── Dataset ──

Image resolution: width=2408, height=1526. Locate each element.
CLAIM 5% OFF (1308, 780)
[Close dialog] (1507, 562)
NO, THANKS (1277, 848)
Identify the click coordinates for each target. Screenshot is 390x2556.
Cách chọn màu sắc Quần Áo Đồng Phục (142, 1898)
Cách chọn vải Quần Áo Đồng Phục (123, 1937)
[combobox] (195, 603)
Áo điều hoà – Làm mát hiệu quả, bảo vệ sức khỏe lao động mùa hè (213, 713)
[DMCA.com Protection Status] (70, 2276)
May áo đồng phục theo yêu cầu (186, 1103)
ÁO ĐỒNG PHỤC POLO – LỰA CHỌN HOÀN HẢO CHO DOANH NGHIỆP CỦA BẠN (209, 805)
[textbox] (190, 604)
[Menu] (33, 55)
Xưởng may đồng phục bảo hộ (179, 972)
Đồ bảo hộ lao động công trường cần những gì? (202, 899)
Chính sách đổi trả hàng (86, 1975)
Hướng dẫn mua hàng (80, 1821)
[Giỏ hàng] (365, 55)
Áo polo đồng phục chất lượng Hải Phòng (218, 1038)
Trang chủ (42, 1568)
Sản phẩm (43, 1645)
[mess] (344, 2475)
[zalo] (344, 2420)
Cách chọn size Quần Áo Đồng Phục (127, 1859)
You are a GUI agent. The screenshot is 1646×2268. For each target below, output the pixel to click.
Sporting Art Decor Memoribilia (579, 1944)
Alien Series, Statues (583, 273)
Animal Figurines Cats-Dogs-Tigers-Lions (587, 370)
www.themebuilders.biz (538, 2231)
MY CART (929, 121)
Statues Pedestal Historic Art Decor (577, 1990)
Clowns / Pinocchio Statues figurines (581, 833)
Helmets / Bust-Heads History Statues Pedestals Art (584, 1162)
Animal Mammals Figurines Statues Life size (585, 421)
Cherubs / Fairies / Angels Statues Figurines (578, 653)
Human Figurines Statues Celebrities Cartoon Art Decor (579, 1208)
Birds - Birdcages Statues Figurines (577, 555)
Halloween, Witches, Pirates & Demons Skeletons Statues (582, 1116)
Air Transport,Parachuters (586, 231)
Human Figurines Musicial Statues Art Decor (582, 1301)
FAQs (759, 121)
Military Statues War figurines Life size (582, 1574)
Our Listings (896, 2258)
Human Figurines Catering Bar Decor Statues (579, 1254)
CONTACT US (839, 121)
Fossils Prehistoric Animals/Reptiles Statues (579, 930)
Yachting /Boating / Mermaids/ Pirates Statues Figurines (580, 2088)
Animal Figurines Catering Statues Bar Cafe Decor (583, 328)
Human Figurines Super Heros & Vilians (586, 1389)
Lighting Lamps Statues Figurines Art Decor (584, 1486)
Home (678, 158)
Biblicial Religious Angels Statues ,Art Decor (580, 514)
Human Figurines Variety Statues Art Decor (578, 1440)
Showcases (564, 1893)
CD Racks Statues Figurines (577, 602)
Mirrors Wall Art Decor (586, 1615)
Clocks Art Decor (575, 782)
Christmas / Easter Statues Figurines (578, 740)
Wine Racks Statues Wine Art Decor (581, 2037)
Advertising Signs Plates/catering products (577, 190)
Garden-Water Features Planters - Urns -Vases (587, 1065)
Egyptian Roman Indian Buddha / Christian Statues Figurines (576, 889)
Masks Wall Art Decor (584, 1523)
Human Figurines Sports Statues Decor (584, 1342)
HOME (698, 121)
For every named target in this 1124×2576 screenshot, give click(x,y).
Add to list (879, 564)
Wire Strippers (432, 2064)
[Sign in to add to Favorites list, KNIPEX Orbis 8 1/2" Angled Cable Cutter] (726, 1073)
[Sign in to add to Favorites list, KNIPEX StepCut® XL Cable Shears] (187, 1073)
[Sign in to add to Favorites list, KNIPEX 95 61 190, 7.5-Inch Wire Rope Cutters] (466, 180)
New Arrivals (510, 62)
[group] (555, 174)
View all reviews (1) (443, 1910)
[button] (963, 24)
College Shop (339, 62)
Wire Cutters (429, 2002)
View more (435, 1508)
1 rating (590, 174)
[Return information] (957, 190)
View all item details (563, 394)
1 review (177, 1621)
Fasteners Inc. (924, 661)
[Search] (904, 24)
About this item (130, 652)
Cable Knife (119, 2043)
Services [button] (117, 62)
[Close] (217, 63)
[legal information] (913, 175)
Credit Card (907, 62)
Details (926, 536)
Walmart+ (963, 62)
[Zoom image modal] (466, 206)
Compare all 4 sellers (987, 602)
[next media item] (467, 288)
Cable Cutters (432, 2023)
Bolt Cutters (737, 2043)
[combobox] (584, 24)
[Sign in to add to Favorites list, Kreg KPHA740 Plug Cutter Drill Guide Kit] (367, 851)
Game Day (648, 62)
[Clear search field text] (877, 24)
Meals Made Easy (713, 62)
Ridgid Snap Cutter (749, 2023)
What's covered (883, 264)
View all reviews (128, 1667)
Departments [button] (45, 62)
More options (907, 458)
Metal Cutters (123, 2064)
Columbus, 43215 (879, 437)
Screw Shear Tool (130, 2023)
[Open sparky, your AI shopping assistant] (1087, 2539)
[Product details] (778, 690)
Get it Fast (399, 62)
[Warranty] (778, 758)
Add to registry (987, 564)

───

Assigned task
A word-for-word copy of all the entries above is required.

Result of this task
Image resolution: width=2408, height=1526. Locate each element.
CLAIM 5% OFF (1308, 780)
[Close dialog] (1507, 562)
NO, THANKS (1277, 848)
Identify the click coordinates for each target. Screenshot is 390x2556.
Cách chọn màu sắc Quần Áo Đồng Phục (142, 1898)
Cách chọn vải Quần Áo Đồng Phục (123, 1937)
[combobox] (195, 603)
Áo điều hoà – Làm mát hiệu quả, bảo vệ sức khỏe lao động mùa hè (213, 713)
[DMCA.com Protection Status] (70, 2276)
May áo đồng phục theo yêu cầu (186, 1103)
ÁO ĐỒNG PHỤC POLO – LỰA CHỌN HOÀN HẢO CHO DOANH NGHIỆP CỦA BẠN (209, 805)
[textbox] (190, 604)
[Menu] (33, 55)
Xưởng may đồng phục bảo hộ (179, 972)
Đồ bảo hộ lao động công trường cần những gì? (202, 899)
Chính sách đổi trả hàng (86, 1975)
Hướng dẫn mua hàng (80, 1821)
[Giỏ hàng] (365, 55)
Áo polo đồng phục chất lượng Hải Phòng (218, 1038)
Trang chủ (42, 1568)
Sản phẩm (43, 1645)
[mess] (344, 2475)
[zalo] (344, 2420)
Cách chọn size Quần Áo Đồng Phục (127, 1859)
You are a GUI agent. The screenshot is 1646×2268. For each target below, output the pixel to click.
Sporting Art Decor Memoribilia (579, 1944)
Alien Series, Statues (583, 273)
Animal Figurines Cats-Dogs-Tigers-Lions (587, 370)
www.themebuilders.biz (538, 2231)
MY CART (929, 121)
Statues Pedestal Historic Art Decor (577, 1990)
Clowns / Pinocchio Statues figurines (581, 833)
Helmets / Bust-Heads History Statues Pedestals Art (584, 1162)
Animal Mammals Figurines Statues Life size (585, 421)
Cherubs / Fairies / Angels Statues Figurines (578, 653)
Human Figurines Statues Celebrities Cartoon Art Decor (579, 1208)
Birds - Birdcages Statues Figurines (577, 555)
Halloween, Witches, Pirates & Demons Skeletons Statues (582, 1116)
Air Transport,Parachuters (586, 231)
Human Figurines Musicial Statues Art Decor (582, 1301)
FAQs (759, 121)
Military Statues War figurines Life size (582, 1574)
Our Listings (896, 2258)
Human Figurines Catering Bar Decor Statues (579, 1254)
CONTACT US (839, 121)
Fossils Prehistoric Animals/Reptiles Statues (579, 930)
Yachting /Boating / Mermaids/ Pirates Statues Figurines (580, 2088)
Animal Figurines Catering Statues Bar Cafe Decor (583, 328)
Human Figurines Super Heros & Vilians (586, 1389)
Lighting Lamps Statues Figurines Art Decor (584, 1486)
Home (678, 158)
Biblicial Religious Angels Statues ,Art Decor (580, 514)
Human Figurines Variety Statues Art Decor (578, 1440)
Showcases (564, 1893)
CD Racks Statues Figurines (577, 602)
Mirrors Wall Art Decor (586, 1615)
Clocks Art Decor (575, 782)
Christmas / Easter Statues Figurines (578, 740)
Wine Racks Statues Wine Art Decor (581, 2037)
Advertising Signs Plates/catering products (577, 190)
Garden-Water Features Planters - Urns -Vases (587, 1065)
Egyptian Roman Indian Buddha / Christian Statues Figurines (576, 889)
Masks Wall Art Decor (584, 1523)
Human Figurines Sports Statues Decor (584, 1342)
HOME (698, 121)
For every named target in this 1124×2576 screenshot, give click(x,y).
Add to list (879, 564)
Wire Strippers (432, 2064)
[Sign in to add to Favorites list, KNIPEX Orbis 8 1/2" Angled Cable Cutter] (726, 1073)
[Sign in to add to Favorites list, KNIPEX StepCut® XL Cable Shears] (187, 1073)
[Sign in to add to Favorites list, KNIPEX 95 61 190, 7.5-Inch Wire Rope Cutters] (466, 180)
New Arrivals (510, 62)
[group] (555, 174)
View all reviews (1) (443, 1910)
[button] (963, 24)
College Shop (339, 62)
Wire Cutters (429, 2002)
View more (435, 1508)
1 rating (590, 174)
[Return information] (957, 190)
View all item details (563, 394)
1 review (177, 1621)
Fasteners Inc. (924, 661)
[Search] (904, 24)
About this item (130, 652)
Cable Knife (119, 2043)
Services [button] (117, 62)
[Close] (217, 63)
[legal information] (913, 175)
Credit Card (907, 62)
Details (926, 536)
Walmart+ (963, 62)
[Zoom image modal] (466, 206)
Compare all 4 sellers (987, 602)
[next media item] (467, 288)
Cable Cutters (432, 2023)
Bolt Cutters (737, 2043)
[combobox] (584, 24)
[Sign in to add to Favorites list, Kreg KPHA740 Plug Cutter Drill Guide Kit] (367, 851)
Game Day (648, 62)
[Clear search field text] (877, 24)
Meals Made Easy (713, 62)
Ridgid Snap Cutter (749, 2023)
What's covered (883, 264)
View all reviews (128, 1667)
Departments [button] (45, 62)
More options (907, 458)
Metal Cutters (123, 2064)
Columbus, 43215 (879, 437)
Screw Shear Tool (130, 2023)
[Open sparky, your AI shopping assistant] (1087, 2539)
[Product details] (778, 690)
Get it Fast (399, 62)
[Warranty] (778, 758)
Add to registry (987, 564)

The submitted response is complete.